Clock phase generator circuits provide different clock phases based upon an input clock signal. For example, certain applications require a set of clock phases that are evenly distributed across one clock period. One conventional design for a clock phase generator employs a number of voltage-controlled phase delay elements connected in series such that the input clock signal is increasingly delayed as it propagates through the delay elements. Ideally, the series of phase delay elements is designed to provide an overall phase delay equal to 180 degrees, and inverted versions of the delayed clock signals provide delay values between 180 and 360 degrees. However, in practical implementations, a precise 180 degree delay cannot be guaranteed due to the imprecise nature of the control voltage applied to the delay elements. Furthermore, the load experienced by each phase delay element may not be identical. These effects can result in a set of unevenly distributed phase delayed signals with varied amplitude characteristics. Furthermore, for differential clock phase signals, a long string of delay elements without feedback may result in an accumulation of common-mode voltage offset between the positive and negative differential signal components. Such an accumulation of offset voltage can distort or corrupt the clock phase signals. Consequently, this prior art configuration may not be suitable in applications that require precise phase delay spacing throughout a clock period.
A clock phase generator circuit according to the invention utilizes a loop-back path from the output of the last phase delay element to the input of the first phase delay element. The circuit is configured such that each of the phase delay elements are equally loaded, which equalizes the phase intervals and the amplitude of the generated clock signals. The circuit configuration, along with the loop-back path, enables the circuit to accurately provide a number of clock signals that have evenly distributed phase delays relative to the input clock signal.

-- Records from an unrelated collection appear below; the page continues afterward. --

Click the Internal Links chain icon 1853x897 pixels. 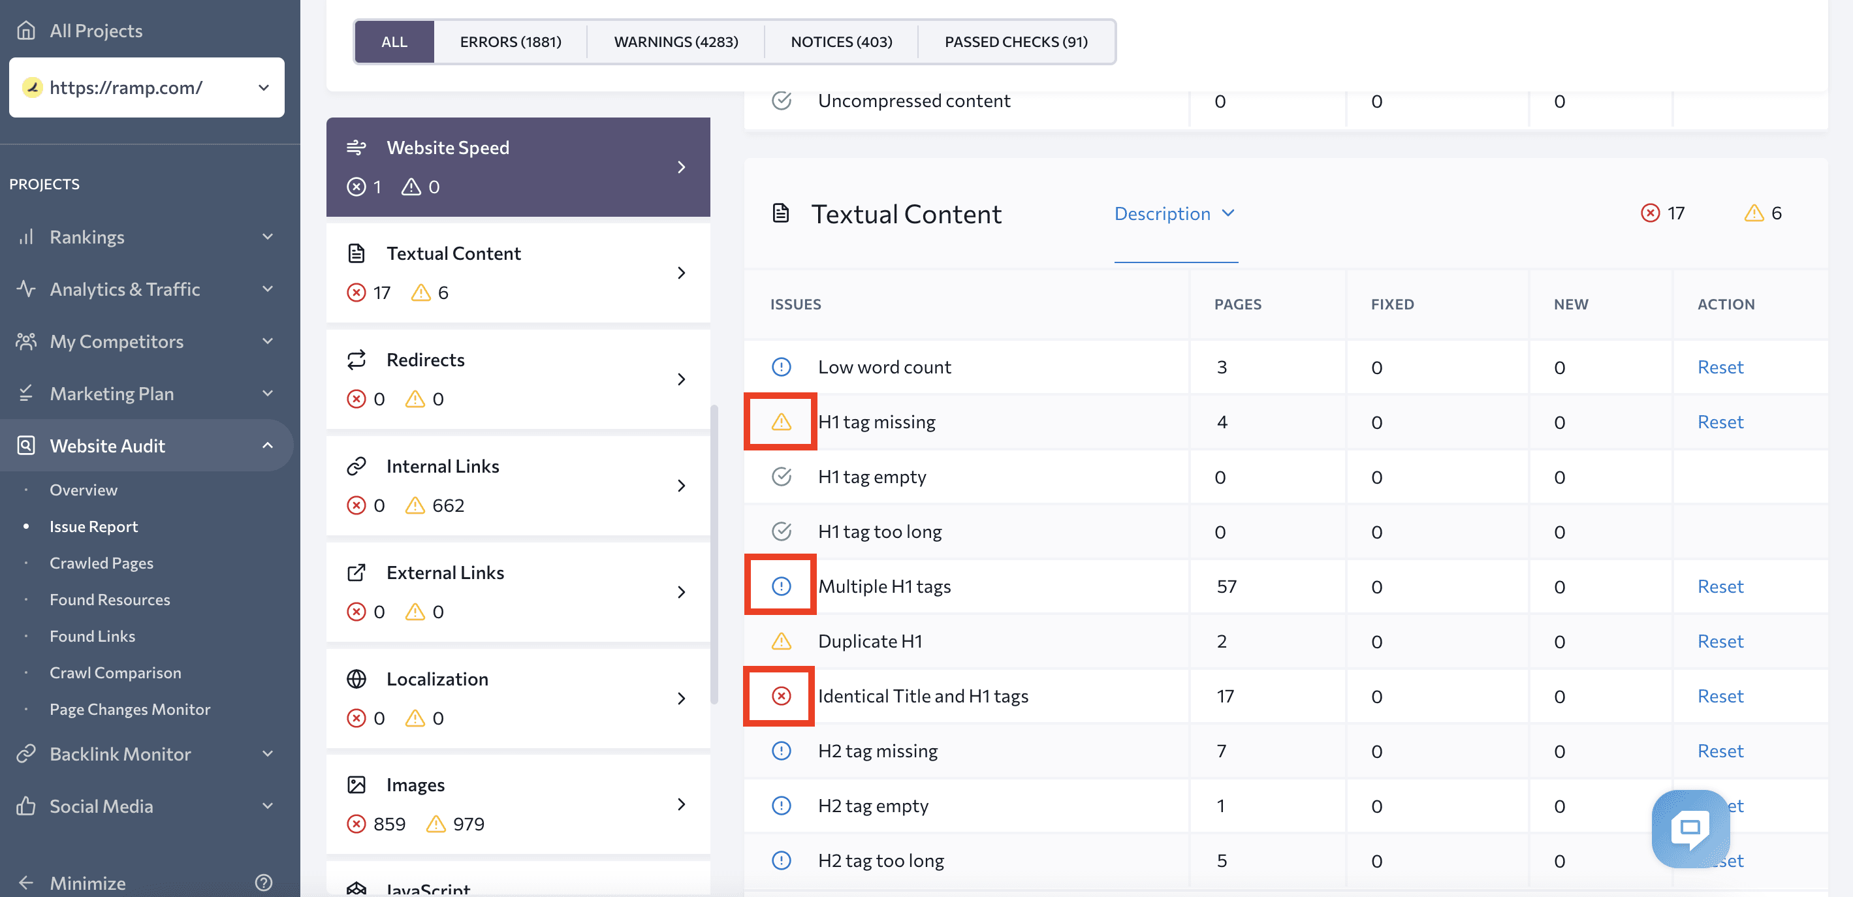358,464
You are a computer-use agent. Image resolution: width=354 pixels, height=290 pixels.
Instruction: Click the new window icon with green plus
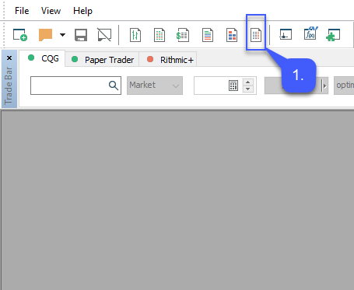point(20,35)
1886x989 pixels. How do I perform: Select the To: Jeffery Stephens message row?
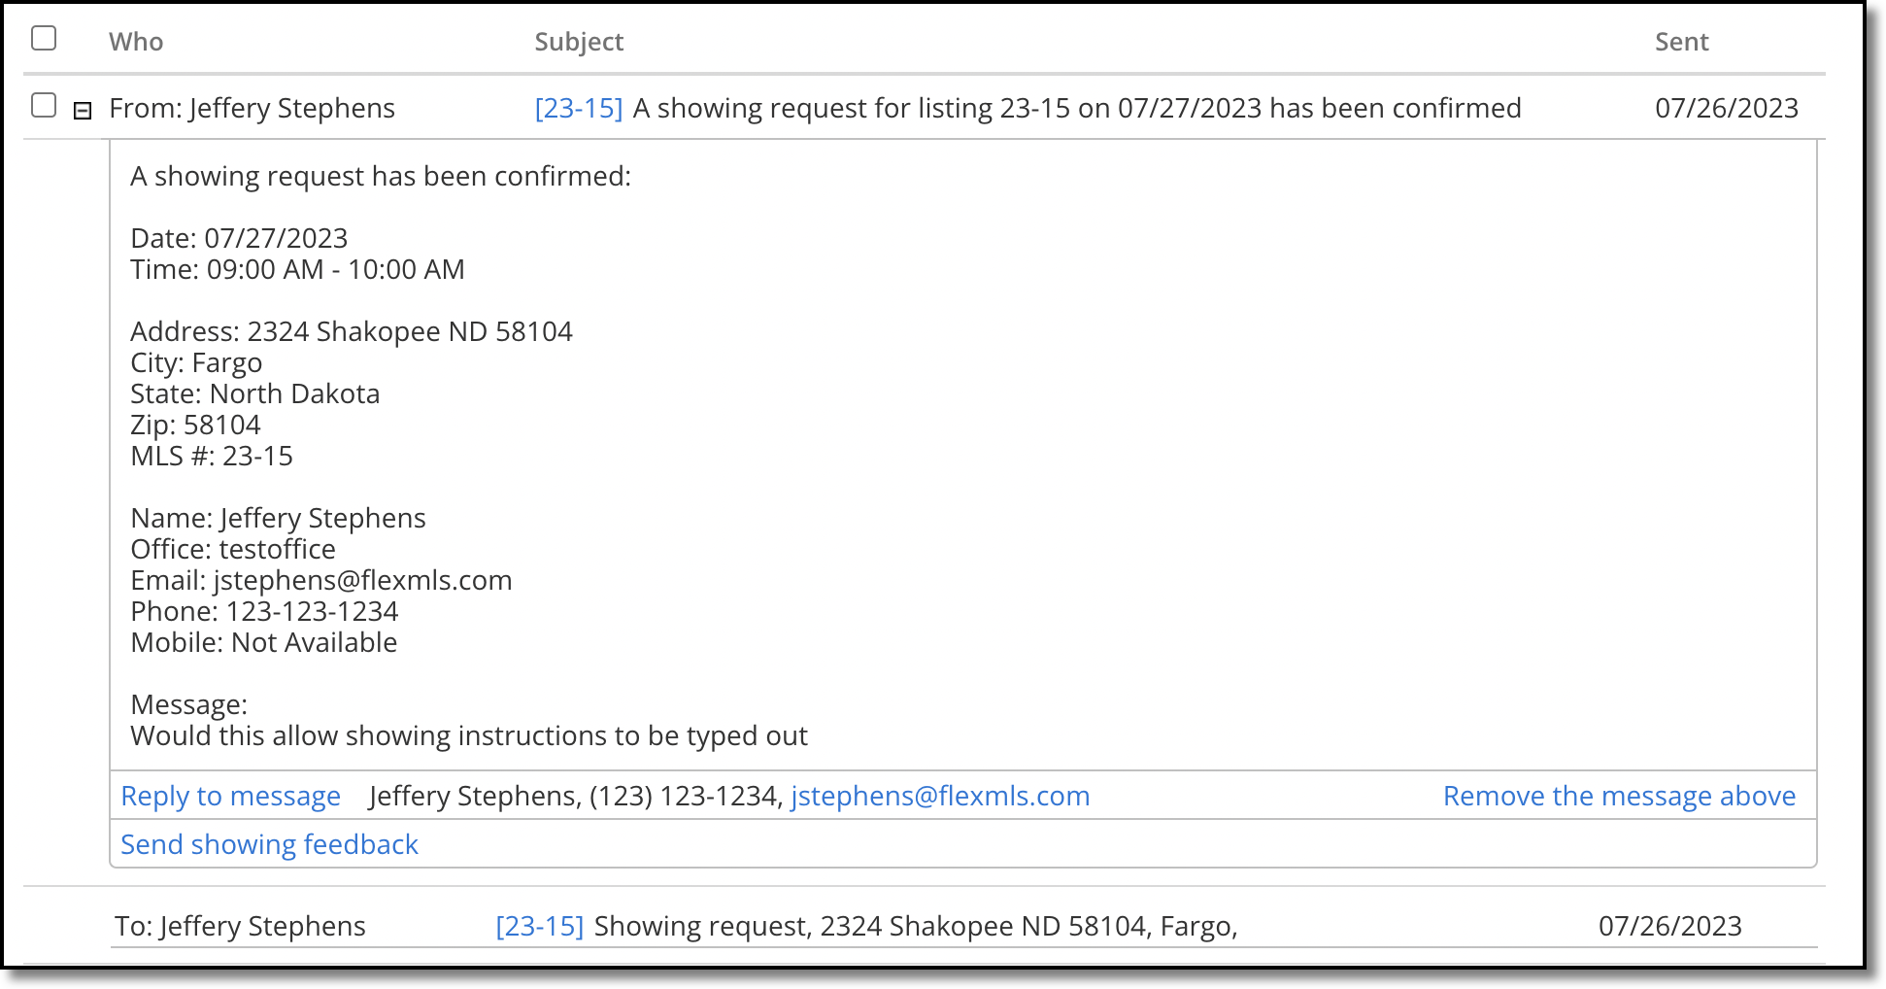[963, 926]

The above and other aspects of the present invention may be carried out in one form by a clock phase generator circuit comprising a first node for receiving an input clock signal, a second node for receiving a control signal, a plurality of phase delay elements coupled in series, where at least one of the phase delay elements is coupled to the input node, and where each phase delay element provides a respective phase delay that is determined by the control signal, and a loop-back path between an output of one of the phase delay elements and the first node. The phase delay elements provide a number of output clock signals having different phase delays, relative to the input clock signal.